START Extract

Nova Scotians are struggling to access a dementia diagnosis. We know this because we hear it every day through our one-on-one support and our education and client support programs. It was also a key takeaway from the consultations to develop Nova Scotia’s dementia strategy.
We also know that we can have the greatest impact on people with dementia and their care partners when they are referred through our First Link® program after a timely diagnosis (up to 11 months sooner than those who self-refer to our services). A timely diagnosis means that clients are proactively supported in understanding dementia, planning for the future and mitigating crises.
How did we get here?
To know when to seek professional support, it’s important for the public to understand the 10 warning signs of dementia. When most people think of dementia they think memory loss, but there are 9 additional warning signs that many are not aware of. Dementia can also be surrounded by stigma, which can delay a person’s likelihood of seeking care.
In addition to people not seeking a diagnosis for the reasons above, there is a lack of resources for those who are.
At least 15% of our population do not have a primary care provider, relying on walk in clinics or emergency rooms. Those that do can still face barriers as many primary care providers report feeling under resourced and ill equipped to diagnose and provide dementia care. In these instances, patients are typically referred to a specialist whose speciality is often not necessary for a standard presentation of symptoms. Relying on specialists for routine dementia diagnosis and care can result in significant wait times for people experiencing changes and seeking answers.
Wait times can be up to 18 months, depending on where you live in the province. That is 18 months where the person could have had access to medication, support and resources. It’s 18 months where their quality of life could be significantly improved.
Nova Scotians suspecting potential dementia deserve access to timely, accurate support. This issue will continue to get worse if we do not identify solutions. The Landmark Report Volume 1 showed us that the number of Nova Scotians living with dementia could almost double over the next 30 years. We need to make changes in our current system to support future need.

END Extract
START Record extracts

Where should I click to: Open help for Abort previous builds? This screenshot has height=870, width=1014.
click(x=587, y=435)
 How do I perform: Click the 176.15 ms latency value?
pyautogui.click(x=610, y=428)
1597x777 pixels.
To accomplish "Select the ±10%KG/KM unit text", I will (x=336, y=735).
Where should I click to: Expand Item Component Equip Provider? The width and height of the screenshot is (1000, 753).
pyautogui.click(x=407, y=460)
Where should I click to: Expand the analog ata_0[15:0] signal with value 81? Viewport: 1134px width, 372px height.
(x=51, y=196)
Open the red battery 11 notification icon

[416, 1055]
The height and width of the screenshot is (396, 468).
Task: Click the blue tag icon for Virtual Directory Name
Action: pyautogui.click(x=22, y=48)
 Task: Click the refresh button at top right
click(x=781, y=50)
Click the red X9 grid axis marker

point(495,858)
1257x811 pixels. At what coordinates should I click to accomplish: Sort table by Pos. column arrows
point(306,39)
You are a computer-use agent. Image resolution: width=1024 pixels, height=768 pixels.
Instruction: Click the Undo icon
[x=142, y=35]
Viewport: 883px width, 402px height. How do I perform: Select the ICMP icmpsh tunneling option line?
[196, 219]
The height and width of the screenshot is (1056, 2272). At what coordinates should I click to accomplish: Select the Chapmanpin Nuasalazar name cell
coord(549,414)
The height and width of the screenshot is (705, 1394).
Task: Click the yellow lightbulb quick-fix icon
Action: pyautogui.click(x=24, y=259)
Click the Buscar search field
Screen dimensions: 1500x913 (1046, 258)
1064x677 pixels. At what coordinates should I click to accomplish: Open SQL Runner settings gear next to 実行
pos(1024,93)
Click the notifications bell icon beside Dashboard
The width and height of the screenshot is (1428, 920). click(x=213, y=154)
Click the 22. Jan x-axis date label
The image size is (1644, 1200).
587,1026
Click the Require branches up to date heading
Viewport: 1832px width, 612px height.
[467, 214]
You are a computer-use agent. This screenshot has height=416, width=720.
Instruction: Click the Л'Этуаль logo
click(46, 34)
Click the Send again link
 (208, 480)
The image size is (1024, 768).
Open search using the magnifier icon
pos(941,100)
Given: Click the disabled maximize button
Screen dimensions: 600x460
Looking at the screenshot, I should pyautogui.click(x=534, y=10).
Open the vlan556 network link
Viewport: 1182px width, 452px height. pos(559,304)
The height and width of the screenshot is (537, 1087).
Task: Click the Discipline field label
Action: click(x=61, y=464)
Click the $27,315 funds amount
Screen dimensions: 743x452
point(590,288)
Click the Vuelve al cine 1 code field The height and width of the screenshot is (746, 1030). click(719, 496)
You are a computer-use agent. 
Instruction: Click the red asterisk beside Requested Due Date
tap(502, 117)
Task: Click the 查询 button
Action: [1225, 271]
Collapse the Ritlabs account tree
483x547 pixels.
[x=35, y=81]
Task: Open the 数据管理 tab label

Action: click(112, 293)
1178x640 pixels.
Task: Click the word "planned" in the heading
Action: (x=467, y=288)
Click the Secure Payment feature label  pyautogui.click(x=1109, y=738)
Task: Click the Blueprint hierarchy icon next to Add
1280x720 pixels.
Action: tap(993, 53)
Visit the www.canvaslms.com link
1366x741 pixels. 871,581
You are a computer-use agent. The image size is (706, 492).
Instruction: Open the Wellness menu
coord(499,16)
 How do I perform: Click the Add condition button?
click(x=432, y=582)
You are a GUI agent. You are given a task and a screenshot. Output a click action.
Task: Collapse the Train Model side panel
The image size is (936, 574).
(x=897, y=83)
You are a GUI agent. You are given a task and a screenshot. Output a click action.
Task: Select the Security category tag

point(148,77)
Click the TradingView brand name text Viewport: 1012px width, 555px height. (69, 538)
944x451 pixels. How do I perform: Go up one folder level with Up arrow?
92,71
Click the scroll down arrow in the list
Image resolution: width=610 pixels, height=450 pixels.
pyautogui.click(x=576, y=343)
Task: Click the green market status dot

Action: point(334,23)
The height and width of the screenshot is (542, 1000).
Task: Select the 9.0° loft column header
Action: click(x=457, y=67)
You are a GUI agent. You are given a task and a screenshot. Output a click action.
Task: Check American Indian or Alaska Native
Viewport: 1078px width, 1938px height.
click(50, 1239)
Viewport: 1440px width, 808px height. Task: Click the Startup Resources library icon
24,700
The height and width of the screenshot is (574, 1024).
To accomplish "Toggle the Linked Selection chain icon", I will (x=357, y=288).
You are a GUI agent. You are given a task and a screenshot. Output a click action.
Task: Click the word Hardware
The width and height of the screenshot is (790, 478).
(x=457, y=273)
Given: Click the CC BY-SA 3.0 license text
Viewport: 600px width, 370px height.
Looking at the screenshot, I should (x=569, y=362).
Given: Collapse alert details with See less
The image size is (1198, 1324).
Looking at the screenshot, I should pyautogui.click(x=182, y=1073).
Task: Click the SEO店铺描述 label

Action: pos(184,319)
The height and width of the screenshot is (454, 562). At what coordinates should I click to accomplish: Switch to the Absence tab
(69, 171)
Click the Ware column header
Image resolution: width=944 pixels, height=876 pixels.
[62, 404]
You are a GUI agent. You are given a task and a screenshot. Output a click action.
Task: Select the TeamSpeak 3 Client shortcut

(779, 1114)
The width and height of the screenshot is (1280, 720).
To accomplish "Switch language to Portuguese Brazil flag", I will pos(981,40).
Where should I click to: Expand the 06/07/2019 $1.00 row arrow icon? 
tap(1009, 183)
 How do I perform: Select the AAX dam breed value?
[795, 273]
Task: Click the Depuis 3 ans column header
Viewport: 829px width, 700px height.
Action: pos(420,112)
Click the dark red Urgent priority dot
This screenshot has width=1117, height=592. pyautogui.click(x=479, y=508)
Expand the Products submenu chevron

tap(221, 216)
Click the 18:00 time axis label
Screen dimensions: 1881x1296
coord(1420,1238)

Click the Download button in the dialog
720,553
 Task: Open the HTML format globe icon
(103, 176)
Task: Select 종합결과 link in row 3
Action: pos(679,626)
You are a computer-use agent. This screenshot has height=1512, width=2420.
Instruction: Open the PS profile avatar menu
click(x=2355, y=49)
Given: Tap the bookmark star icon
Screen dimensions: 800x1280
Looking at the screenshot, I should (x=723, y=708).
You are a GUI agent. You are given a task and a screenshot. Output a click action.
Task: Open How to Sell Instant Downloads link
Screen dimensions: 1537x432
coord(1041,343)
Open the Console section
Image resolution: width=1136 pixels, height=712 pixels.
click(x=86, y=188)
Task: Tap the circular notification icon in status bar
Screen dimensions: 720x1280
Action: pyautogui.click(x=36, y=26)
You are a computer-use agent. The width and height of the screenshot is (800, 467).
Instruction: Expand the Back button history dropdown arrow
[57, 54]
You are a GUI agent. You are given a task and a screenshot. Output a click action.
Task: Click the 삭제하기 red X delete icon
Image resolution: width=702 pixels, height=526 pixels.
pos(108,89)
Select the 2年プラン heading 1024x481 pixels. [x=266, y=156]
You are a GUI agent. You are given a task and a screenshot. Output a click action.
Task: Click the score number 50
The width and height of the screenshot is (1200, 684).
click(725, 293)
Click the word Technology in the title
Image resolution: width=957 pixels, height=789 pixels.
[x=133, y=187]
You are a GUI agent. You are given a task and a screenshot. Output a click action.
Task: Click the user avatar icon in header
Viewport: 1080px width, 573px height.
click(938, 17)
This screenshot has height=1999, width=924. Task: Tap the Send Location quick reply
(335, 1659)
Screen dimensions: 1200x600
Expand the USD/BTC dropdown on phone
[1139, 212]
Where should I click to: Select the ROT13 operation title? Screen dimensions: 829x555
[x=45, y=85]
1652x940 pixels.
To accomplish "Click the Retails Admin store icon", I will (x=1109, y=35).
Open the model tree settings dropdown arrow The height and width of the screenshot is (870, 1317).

END Record extracts

Task prompt - Repeat word for word the stretch of the dementia diagnosis text from "At least 15%" through "and seeking answers.". Rely only on the text about dementia diagnosis in Nova Scotia.

Task output -
At least 15% of our population do not have a primary care provider, relying on walk in clinics or emergency rooms. Those that do can still face barriers as many primary care providers report feeling under resourced and ill equipped to diagnose and provide dementia care. In these instances, patients are typically referred to a specialist whose speciality is often not necessary for a standard presentation of symptoms. Relying on specialists for routine dementia diagnosis and care can result in significant wait times for people experiencing changes and seeking answers.